Im using Xgboost implementation on sklearn for a kaggle's competition. However, im getting this 'warning' message :
$ python Script1.py /home/sky/private/virtualenv15.0.1dev/myVE/local/lib/python2.7/site-packages/sklearn/cross_validation.py:516:
Warning: The least populated class in y has only 1 members, which is too few.
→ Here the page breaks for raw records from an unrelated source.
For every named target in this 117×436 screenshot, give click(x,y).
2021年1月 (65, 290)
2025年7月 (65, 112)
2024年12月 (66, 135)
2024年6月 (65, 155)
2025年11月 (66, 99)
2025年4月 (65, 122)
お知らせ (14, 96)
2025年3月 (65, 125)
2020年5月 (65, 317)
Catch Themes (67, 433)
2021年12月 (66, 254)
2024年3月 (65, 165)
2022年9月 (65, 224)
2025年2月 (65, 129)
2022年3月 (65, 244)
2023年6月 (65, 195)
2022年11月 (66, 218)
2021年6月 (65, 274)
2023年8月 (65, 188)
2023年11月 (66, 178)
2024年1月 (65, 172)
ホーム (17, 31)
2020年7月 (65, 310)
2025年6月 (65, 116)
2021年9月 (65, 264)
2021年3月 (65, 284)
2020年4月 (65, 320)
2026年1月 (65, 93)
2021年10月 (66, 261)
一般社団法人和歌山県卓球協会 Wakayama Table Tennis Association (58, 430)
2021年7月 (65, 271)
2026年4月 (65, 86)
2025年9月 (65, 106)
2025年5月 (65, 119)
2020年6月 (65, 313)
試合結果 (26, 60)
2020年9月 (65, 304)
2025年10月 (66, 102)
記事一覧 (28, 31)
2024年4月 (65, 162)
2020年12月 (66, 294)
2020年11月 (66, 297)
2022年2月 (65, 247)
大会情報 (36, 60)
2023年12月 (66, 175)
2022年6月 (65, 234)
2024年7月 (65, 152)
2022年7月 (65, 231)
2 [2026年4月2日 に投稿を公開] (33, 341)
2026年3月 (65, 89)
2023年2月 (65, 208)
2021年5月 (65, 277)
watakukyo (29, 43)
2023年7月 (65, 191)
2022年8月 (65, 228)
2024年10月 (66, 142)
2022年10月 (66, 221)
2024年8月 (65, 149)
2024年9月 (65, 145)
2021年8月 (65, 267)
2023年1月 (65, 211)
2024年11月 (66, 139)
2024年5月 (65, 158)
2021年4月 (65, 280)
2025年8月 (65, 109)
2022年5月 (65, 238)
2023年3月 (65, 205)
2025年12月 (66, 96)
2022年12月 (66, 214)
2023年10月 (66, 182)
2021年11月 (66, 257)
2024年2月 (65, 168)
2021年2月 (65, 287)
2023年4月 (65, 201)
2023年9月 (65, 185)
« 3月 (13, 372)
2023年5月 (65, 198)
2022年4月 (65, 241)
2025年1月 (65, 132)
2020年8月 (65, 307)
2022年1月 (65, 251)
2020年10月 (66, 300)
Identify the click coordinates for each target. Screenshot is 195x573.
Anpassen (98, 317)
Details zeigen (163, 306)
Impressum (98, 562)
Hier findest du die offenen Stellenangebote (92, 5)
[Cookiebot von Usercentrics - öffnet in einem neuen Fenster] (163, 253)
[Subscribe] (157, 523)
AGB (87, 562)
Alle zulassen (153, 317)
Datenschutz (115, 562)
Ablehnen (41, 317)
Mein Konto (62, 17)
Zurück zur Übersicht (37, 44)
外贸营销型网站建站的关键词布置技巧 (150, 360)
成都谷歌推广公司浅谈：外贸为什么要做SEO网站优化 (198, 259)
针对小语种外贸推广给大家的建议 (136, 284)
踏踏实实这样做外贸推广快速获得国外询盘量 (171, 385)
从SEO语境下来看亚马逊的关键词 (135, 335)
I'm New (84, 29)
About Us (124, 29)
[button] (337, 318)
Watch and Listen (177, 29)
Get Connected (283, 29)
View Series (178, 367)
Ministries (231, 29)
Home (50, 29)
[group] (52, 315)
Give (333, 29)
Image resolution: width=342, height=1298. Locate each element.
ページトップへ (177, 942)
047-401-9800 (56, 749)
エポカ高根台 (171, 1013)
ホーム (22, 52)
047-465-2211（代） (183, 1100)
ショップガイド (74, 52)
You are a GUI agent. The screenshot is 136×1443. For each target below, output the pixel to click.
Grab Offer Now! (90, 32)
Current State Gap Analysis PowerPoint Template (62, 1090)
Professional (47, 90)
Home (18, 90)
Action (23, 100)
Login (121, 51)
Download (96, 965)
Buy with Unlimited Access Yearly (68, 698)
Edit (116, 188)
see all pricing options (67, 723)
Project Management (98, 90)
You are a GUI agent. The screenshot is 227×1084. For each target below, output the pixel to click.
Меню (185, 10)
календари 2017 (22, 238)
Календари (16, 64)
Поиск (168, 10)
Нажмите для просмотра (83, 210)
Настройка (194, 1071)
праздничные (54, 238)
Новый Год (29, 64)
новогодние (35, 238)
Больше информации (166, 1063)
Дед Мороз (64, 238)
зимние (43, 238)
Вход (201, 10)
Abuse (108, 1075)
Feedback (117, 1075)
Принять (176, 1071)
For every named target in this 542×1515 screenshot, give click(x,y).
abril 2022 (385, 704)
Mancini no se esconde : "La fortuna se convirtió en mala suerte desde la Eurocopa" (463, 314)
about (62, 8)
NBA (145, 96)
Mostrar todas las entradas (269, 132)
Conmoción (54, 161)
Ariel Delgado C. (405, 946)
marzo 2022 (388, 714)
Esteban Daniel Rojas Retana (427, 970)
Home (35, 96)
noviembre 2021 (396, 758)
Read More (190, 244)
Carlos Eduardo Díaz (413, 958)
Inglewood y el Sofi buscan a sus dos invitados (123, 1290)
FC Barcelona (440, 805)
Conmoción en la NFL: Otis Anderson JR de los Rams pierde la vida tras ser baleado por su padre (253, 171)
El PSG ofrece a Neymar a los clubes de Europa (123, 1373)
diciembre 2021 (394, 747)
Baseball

The minimum number of labels for any class cannot be less than n_folds=3. % (min_labels, self.n_folds)), Warning)
According to another question on stackoverflow : "Check that you have at least 3 samples per class to be able to do StratifiedKFold cross validation with k == 3 (I think this is the default CV used by GridSearchCV for classification)."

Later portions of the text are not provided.